Abstract

Background: The association between metformin use and age-related macular degeneration (AMD) risk has been explored. Studies have shown a positive association, no association, or ambiguous results. The aim of this narrative review is to compile these divergent findings, and thereby, better assess the potential of metformin use in reducing the AMD risk.
 Methods: Studies were extracted in two ways. First, a standard Google Scholar™ search was performed using the keywords “metformin” AND “macular degeneration” without language or time restrictions. The full texts of relevant articles identified in this search were retrieved and assessed, and articles of peer-reviewed original studies and meta-analyses were included. Second, the reference lists of the included articles were used to identify additional articles that satisfied the search algorithm and included in this review.

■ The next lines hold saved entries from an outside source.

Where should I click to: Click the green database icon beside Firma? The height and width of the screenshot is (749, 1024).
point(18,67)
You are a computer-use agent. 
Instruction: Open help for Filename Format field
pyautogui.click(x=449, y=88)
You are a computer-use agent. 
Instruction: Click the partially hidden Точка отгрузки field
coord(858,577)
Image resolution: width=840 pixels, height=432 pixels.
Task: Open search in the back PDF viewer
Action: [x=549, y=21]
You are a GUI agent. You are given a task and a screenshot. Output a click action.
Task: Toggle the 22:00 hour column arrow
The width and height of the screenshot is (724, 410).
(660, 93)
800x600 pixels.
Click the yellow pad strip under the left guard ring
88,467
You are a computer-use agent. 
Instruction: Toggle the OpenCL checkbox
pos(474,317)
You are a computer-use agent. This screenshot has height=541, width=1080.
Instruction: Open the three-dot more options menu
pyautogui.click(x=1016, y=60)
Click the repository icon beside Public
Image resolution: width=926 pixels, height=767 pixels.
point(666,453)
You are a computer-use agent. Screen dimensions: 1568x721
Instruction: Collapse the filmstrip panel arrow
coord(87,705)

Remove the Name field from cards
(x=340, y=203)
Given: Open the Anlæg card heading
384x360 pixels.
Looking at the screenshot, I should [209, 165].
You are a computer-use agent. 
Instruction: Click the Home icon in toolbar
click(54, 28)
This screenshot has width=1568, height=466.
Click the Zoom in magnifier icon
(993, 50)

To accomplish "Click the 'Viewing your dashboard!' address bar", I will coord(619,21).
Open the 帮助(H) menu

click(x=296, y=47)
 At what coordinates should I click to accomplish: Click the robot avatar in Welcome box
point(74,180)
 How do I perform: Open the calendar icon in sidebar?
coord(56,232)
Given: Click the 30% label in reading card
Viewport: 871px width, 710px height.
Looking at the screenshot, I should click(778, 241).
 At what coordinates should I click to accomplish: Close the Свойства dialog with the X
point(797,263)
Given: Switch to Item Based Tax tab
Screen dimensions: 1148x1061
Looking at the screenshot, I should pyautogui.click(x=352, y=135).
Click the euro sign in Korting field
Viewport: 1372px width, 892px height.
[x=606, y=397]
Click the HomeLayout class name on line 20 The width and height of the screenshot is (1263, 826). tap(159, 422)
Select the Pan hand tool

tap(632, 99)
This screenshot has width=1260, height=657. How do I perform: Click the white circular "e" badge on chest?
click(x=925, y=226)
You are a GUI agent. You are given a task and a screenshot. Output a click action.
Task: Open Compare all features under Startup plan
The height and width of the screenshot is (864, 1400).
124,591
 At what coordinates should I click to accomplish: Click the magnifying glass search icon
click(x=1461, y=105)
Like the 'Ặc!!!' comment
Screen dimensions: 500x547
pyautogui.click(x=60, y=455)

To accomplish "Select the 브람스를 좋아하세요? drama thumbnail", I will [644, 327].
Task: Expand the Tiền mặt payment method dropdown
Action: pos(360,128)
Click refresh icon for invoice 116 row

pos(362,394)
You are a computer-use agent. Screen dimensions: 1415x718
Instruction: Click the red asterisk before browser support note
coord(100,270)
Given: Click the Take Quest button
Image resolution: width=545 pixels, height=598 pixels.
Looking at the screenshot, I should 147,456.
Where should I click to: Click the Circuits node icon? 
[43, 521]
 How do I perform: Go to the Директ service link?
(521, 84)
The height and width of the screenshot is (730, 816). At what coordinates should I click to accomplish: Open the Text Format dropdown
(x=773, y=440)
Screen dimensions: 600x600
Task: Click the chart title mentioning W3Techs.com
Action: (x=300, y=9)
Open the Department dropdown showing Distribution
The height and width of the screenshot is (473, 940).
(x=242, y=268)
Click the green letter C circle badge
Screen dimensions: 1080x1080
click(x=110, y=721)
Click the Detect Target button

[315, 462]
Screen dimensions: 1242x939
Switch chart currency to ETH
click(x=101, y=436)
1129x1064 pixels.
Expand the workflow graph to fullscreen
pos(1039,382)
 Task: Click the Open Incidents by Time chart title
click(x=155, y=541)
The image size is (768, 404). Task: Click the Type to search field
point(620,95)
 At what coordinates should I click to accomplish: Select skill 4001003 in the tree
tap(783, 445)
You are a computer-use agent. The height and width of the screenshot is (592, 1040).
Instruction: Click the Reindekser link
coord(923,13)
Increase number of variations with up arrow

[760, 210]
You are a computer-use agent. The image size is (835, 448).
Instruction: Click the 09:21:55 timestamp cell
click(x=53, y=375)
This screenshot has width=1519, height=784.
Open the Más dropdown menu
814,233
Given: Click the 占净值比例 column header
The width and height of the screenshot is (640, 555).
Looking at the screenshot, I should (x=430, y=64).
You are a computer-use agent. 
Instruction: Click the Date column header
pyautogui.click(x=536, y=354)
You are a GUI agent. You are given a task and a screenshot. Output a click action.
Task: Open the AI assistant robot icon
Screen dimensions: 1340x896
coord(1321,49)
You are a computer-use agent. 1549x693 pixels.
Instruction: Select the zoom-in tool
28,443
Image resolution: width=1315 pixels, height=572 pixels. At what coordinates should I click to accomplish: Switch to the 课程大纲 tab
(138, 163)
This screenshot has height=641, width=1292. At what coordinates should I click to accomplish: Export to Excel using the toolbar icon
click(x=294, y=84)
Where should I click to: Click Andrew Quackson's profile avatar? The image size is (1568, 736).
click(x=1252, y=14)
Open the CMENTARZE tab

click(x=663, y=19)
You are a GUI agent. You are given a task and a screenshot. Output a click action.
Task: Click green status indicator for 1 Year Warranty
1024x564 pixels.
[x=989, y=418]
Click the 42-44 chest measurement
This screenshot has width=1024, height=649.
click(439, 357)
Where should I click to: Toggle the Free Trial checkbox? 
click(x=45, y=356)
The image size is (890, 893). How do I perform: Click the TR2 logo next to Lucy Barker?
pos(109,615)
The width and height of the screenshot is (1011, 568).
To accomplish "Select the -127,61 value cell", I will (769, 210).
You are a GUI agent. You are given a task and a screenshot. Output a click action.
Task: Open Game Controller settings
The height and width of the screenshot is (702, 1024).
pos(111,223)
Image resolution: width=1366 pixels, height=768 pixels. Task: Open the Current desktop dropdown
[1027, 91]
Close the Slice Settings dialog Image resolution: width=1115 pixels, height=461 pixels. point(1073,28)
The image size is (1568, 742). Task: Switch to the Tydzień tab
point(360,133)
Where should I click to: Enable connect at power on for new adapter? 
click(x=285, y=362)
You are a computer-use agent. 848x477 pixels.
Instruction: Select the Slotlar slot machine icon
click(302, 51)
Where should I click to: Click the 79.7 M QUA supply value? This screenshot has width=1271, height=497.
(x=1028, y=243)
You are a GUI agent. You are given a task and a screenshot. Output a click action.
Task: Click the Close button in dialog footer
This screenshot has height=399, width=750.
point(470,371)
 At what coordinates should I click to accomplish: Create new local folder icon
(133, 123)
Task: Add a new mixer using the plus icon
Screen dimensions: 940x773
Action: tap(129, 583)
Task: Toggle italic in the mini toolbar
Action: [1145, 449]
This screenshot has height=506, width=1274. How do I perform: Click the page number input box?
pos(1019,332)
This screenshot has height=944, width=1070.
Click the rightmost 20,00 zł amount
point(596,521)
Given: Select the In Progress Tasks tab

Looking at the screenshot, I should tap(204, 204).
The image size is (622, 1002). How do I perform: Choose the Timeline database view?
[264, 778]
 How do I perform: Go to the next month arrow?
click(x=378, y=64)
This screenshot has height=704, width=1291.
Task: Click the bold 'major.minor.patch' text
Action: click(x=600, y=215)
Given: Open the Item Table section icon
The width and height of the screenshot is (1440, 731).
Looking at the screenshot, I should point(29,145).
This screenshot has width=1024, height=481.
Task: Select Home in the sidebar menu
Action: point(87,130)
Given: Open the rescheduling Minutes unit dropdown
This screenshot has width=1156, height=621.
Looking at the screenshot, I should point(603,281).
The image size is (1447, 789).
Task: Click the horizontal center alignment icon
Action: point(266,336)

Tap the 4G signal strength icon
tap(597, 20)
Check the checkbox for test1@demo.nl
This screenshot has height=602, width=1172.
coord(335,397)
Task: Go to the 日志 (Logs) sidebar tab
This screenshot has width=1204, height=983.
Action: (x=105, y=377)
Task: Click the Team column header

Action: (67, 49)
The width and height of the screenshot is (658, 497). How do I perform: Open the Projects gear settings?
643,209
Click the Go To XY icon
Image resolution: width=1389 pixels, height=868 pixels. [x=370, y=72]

 Results: Of the 12 studies included in this review, eight showed a positive correlation between metformin use and a reduced AMD risk, while one showed no association. Of the eight positive studies, seven were retrospective. Apart from the design, the studies were also diverse. The number of participants in each study ranged from over 300 to 30 million person-years. The study populations included those with type 2 diabetes mellitus, those with AMD, and those without either. The study locations were the United States, Europe, and Asia. The ambiguous or negative results from four studies could largely be rationalized based on the confounding factor of study design.
 Conclusions: Most studies examined in this review demonstrated a positive association between metformin use and a reduced AMD risk. Studies not reporting such an association did not definitively demonstrate its absence. Overall, the studies reviewed herein support further clinical investigation of metformin as a prophylactic and potential treatment modality for AMD. Further randomized clinical trials with reasonably longer follow-up periods are necessary to determine the generalizability of the findings of studies reporting positive results.